• Masui · May 2010

    Case Reports

    [Anesthetic management of a patient with Stickler's syndrome].

    • Eita Okuno, Yuji Miyata, Takeaki Uemura, Satoko Saikawa, Nobuhiro Noguchi, Makoto Fuchibe, and Kazuhiro Sugahara.
    • Department of Anesthesiology, Faculty of Medicine, University of the Ryukyus, Okinawa 903-0215.
    • Masui. 2010 May 1;59(5):629-31.

    AbstractStickler's syndrome is an autosomal multisystem disorder accompanying characteristic midface hypoplasia, retromicrognathia, and cleft palate.
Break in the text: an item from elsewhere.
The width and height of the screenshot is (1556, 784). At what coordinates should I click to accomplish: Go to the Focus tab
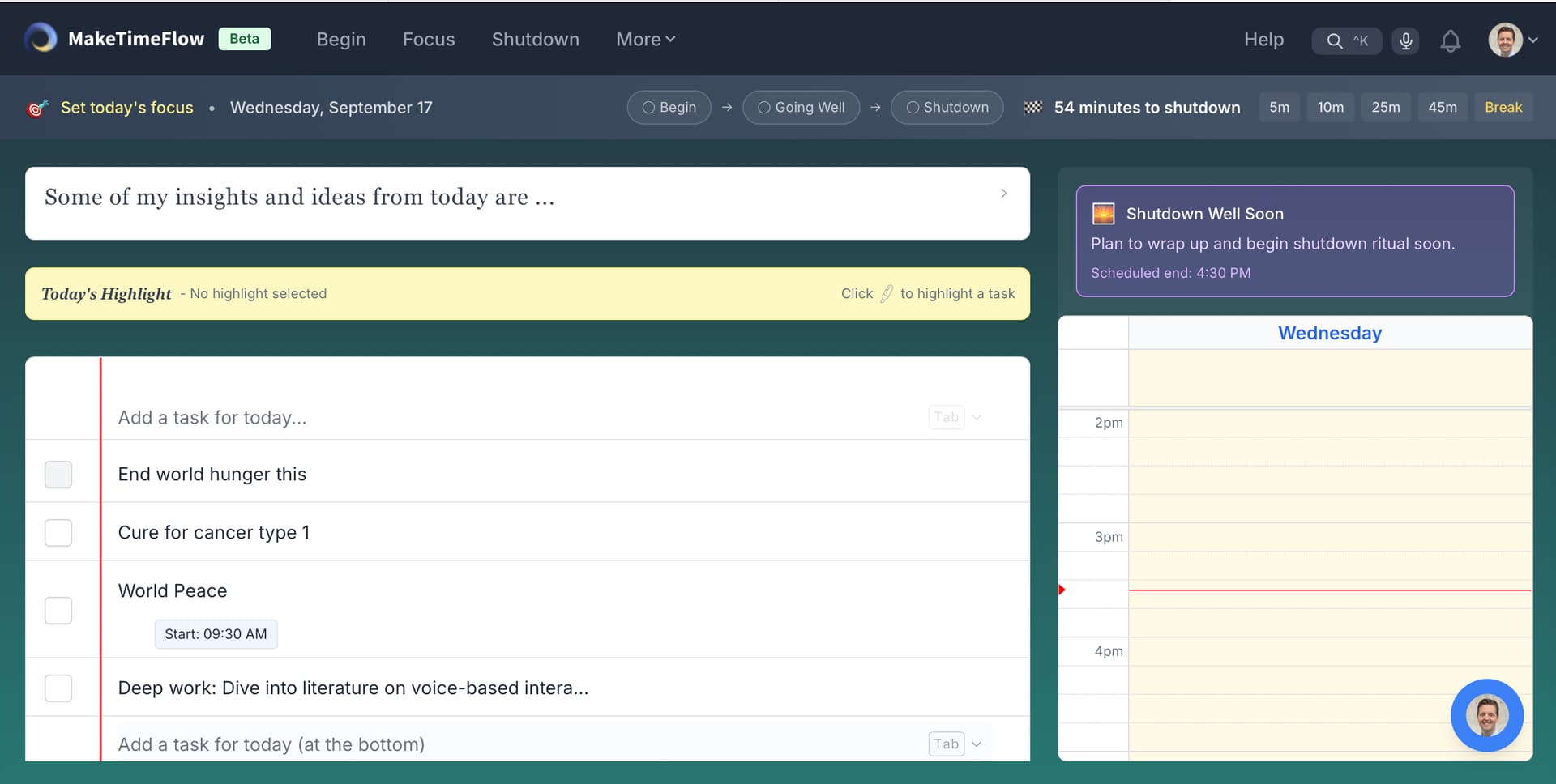coord(429,40)
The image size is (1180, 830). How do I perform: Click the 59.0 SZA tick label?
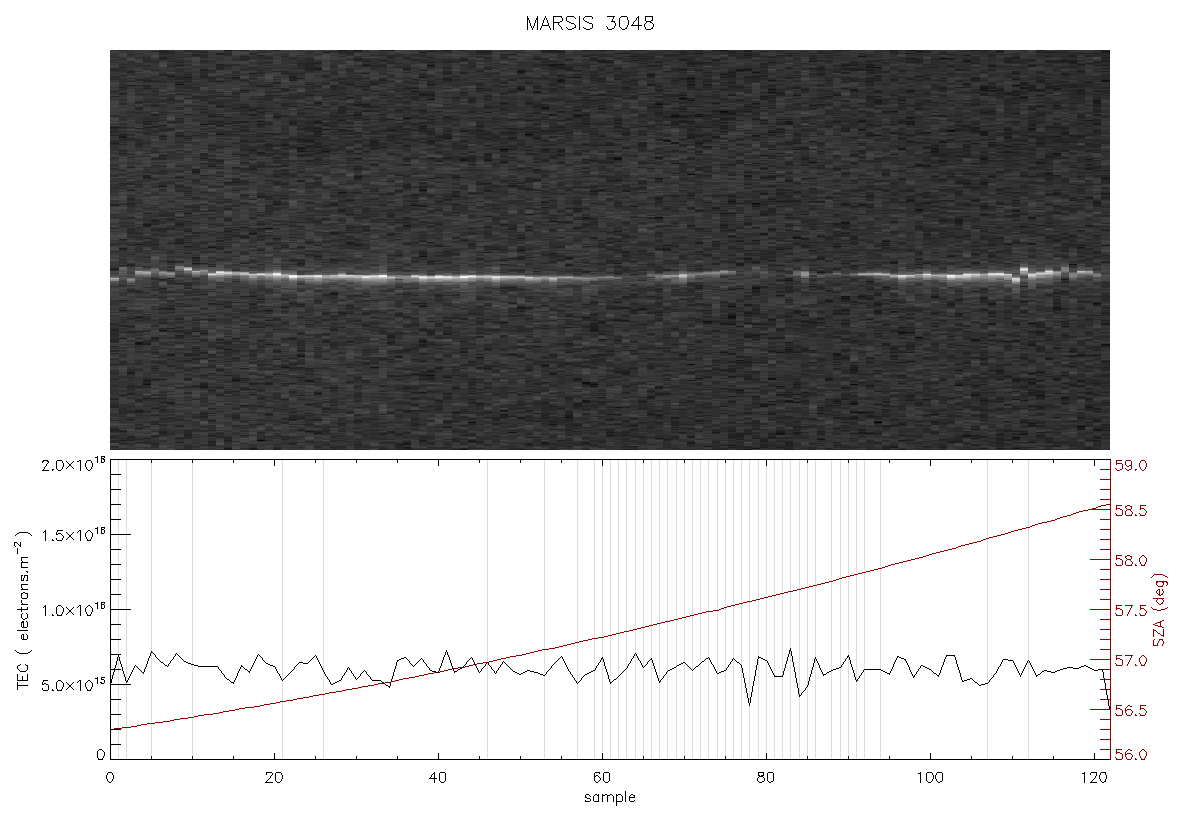click(1130, 466)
Mandibular hypoplasia causes difficulties in mask ventilation and endotracheal intubation, especially in infants. A 7-month-old girl diagnosed as Stickler's syndrome was scheduled for the laparoscopic inguinal hernia repair. However, during the direct laryngoscopy for endotracheal intubation, neither the vocal cords nor the epiglottis were visualized. At fifth intubation attempts, the part of the vocal cords was barely visualized, and the tracheal intubation was finaly successful. Anesthesia was maintained with sevoflurane and remifentanil. The patient had an uneventful recovery and was discharged on the second postoperative day without any complications. Sevoflurane and remifentanil allow faster recovery from anesthesia and both have been recommended for patients with difficult tracheal intubation in a patient such as with Stickler's syndrome.